The President of the World Federation of Diamond Bourses (WFDB) on
Friday released a statement announcing the decision, which is only set
to affect the Marange deposits. The WFDB only allows its members to
trade in diamonds that are accompanied by a Kimberly Process
certificate, meant to guarantee that the gems are not fuelling
conflicts. The Kimberley Process is a regulatory body that was set up
in order to prevent the trade in conflict diamonds.
But the Kimberley Process' ineffectiveness in Zimbabwe has now been
highlighted with the WFDB decision, which follows a recent and damning
report by a Canadian NGO, involved in stopping the trade of conflict
diamonds. The group, Partnership Africa Canada (PAC), last month
released the report titled Zimbabwe, Diamonds and the Wrong Side of
History', and accused the Kimberley Process of being unwilling and
unable to deal with Zimbabwe's diamond crisis.

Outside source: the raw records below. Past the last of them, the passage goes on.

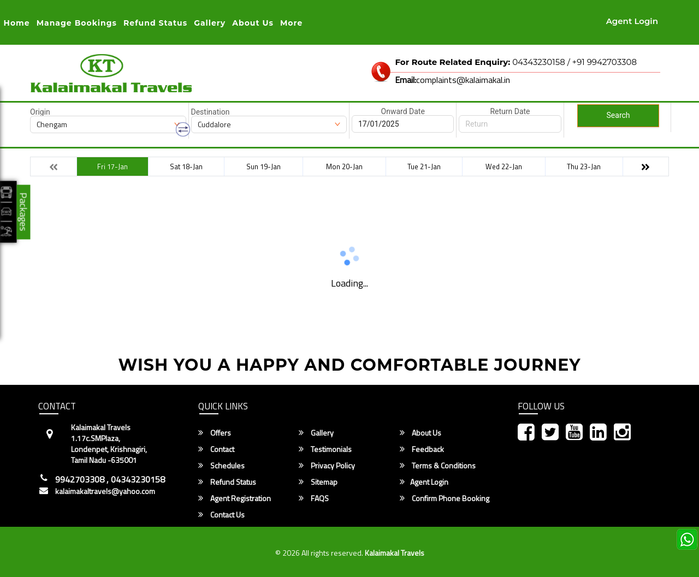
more (291, 23)
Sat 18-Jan (186, 166)
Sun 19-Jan (263, 166)
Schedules (221, 465)
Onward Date (403, 111)
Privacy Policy (327, 465)
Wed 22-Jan (503, 166)
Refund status (155, 23)
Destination (210, 112)
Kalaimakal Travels (394, 552)
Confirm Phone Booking (444, 498)
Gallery (210, 23)
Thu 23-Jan (584, 166)
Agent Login (632, 21)
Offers (214, 432)
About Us (253, 23)
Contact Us (221, 514)
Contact (216, 449)
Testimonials (325, 449)
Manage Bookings (77, 23)
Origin (40, 112)
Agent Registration (234, 498)
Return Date (510, 111)
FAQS (314, 498)
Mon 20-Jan (344, 166)
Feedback (422, 449)
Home (17, 23)
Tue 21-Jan (424, 166)
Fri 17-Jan (112, 166)
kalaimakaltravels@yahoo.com (105, 491)
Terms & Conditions (438, 465)
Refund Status (227, 482)
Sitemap (318, 482)
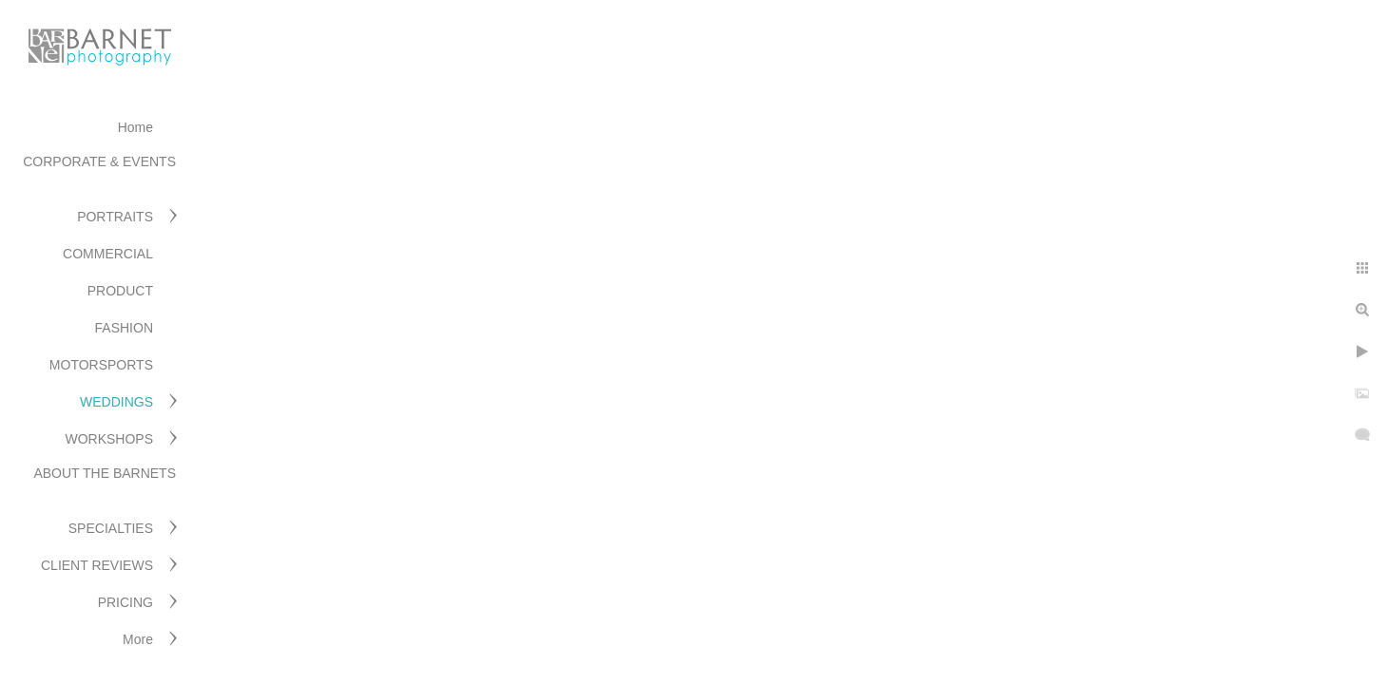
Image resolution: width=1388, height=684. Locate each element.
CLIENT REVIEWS (97, 565)
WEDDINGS (116, 401)
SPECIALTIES (110, 528)
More (138, 639)
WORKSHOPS (109, 438)
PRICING (125, 602)
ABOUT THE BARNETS (104, 473)
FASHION (124, 327)
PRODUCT (120, 290)
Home (135, 127)
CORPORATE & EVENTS (99, 161)
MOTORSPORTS (101, 364)
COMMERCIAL (108, 253)
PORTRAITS (115, 216)
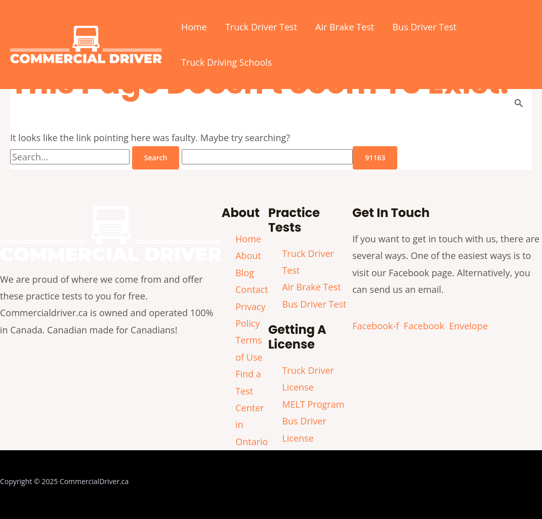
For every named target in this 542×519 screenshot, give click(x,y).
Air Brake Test (344, 27)
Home (194, 27)
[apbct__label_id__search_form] (267, 156)
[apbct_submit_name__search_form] (375, 157)
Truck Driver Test (261, 27)
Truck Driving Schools (226, 62)
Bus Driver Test (424, 27)
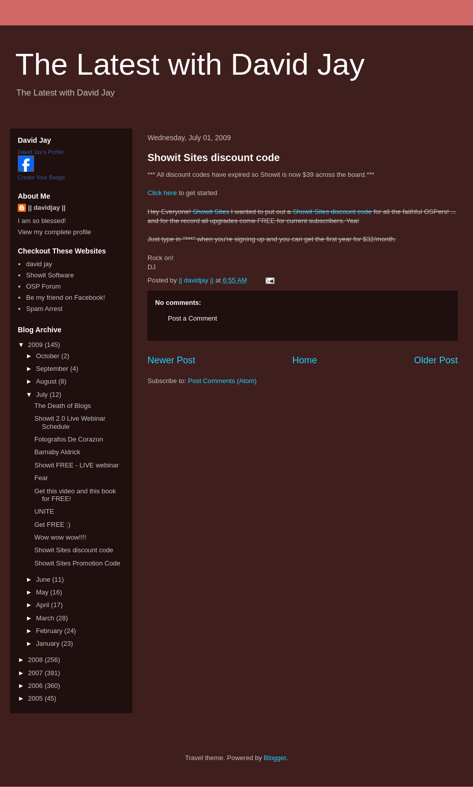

The PAC report came in the wake of widespread accounts of killings in
the Chiadzwa area, which has been the centre of controversy since last
October when the army was called in to disperse thousands of illegal
diamond hunters. The government had originally illegally seized the
Chiadzwa diamond claim in 2007, and set off a diamond rush when it
encouraged locals to help themselves. But the arrival of the army last
year resulted in violence and murder, after the area was sealed off
with military roadblocks and troops. Accounts from survivors of the
military onslaught detailed the killings, speaking of machine-gun
attacks by helicopter and armed attacks by troops on the ground.
Civilians in the region also reported that anyone attempting to enter
Chiadzwa was arrested and often tortured and killed.
Zimbabwe Lawyers for Human Rights have said that about 5,000 people
were arrested during the army operation, with three quarters of them
showing signs of having been tortured severely. The MDC has also
claimed that hundreds of people were buried in mass graves to hide the
regime's murderous activities, and that the soldiers sent to guard'
the fields had become illegal diamond dealers themselves.